Supplied entries:

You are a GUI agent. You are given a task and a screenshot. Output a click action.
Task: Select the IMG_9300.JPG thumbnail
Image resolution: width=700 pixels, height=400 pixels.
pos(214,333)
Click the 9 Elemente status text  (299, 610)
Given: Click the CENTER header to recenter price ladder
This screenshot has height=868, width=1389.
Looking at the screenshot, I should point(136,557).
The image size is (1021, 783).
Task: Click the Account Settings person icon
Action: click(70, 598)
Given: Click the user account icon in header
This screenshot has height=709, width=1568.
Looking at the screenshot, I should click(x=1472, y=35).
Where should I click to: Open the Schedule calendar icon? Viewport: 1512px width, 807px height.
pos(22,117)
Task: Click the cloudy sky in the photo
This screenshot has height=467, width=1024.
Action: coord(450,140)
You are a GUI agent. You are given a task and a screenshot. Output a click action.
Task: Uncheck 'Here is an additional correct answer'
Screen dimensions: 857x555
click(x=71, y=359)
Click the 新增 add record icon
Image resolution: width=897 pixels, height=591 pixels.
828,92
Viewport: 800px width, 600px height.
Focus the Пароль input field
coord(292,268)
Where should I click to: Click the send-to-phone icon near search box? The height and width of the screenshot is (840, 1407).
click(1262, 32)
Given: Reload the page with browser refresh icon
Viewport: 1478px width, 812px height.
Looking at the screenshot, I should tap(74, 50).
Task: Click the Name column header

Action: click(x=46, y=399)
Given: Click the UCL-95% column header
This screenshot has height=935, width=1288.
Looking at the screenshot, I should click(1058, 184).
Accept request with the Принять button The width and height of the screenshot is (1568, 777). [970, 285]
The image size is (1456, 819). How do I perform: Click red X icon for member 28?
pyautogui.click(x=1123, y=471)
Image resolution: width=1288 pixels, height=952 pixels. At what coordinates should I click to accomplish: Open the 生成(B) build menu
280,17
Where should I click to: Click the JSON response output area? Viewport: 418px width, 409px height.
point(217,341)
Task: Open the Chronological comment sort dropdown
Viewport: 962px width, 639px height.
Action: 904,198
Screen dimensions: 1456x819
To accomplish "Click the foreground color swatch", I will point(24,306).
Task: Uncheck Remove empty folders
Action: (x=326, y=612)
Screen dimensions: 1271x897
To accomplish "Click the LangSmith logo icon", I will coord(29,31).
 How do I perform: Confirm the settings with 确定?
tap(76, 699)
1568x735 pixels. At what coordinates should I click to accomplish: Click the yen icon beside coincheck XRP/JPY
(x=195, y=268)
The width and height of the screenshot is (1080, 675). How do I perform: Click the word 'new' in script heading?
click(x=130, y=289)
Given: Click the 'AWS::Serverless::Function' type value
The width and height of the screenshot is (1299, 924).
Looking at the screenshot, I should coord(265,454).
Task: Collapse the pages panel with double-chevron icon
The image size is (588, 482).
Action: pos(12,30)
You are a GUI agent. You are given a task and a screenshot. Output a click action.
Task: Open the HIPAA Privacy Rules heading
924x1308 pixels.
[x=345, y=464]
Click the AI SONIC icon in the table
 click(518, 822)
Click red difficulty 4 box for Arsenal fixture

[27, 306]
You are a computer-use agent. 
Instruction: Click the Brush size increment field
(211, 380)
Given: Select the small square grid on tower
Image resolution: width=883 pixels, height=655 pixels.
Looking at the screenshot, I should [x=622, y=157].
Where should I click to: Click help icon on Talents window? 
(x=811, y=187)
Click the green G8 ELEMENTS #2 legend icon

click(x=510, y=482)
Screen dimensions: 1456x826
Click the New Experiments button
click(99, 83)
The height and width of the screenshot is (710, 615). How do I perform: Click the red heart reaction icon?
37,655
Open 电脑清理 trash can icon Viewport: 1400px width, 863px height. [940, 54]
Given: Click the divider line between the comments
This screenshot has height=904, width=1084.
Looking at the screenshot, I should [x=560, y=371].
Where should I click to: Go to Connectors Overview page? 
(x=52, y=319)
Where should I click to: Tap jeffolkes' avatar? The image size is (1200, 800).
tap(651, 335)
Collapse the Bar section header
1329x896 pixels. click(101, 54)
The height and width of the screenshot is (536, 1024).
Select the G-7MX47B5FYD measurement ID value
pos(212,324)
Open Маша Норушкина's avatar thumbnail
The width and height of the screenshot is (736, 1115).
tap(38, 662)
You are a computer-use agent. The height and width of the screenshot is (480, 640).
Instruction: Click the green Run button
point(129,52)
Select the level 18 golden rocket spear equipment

Short problem:
State how many lines of the records above contain the string "Instruction", matching case exactly. Give only the number.

Task solution:
2